The boy, Hugo (Asa Butterfield), is an orphan. After his clockmaker father (Jude Law) died in a fire, Hugo fell into the care of his drunken uncle (Ray Winstone); after his uncle disappeared he continued the work of maintaining the many clocks in the terminus. He haunts a wainscot world of clock towers and hidden passages, snatching food from stalls and shops, avoiding the attention of the station’s inspector, played by Sasha Baron Cohen as if Peter Cook was impersonating the child snatcher in Chitty Chitty Bang Bang, and spying on the little dramas and romances of the station’s other inhabitants from which he, like the Hunchback of Notre Dame, is excluded.

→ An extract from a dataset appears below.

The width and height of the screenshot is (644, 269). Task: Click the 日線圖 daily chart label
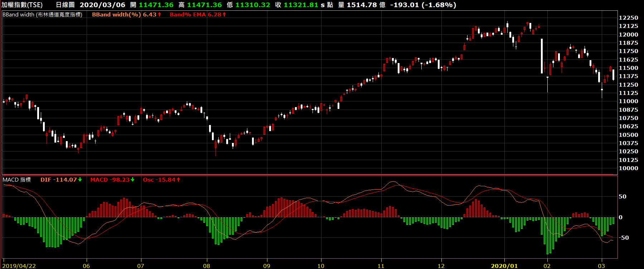65,5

Hugo’s only link with his dead father is a complex automaton found in disrepair in a museum storeroom. He has been stealing the cogs and ratchets he needs to bring the automaton back to life from the station’s toy shop; when the irascible owner, Papa Georges (Ben Kingsley), catches him red handed and confiscates his precious notebook containing vital sketches and plans, the clockwork of the plot is set in motion. Hugo enlists the help of Papa George’s goddaughter, Isabelle (Cloe Grace Moretz) to retrieve the notebook; Isabelle is more than willing because she wants a real life version of the adventures in the books she loves. Hugo discovers a link between Isabelle’s godfather and the automaton, in the form of a heart-shaped key that brings the machine to life; when it draws a picture of an iconic moment in an old film Hugo’s father described to him, the pair become detectives into the life of Papa Georges. And it’s here, as they delve into cinema history, that the film connects with its own heart-shaped key. Moments from the great silent films spin around them; a film historian recalls a childhood visit to the studio of a pioneering film maker, whose methods and techniques are recreated in loving detail (with a entirely apt cameo by Scorsese). The film maker is Papa Georges, of course, who has renounced his past after he was forced to sell his celluloid archive; the two children conspire to bring about his return to the public eye.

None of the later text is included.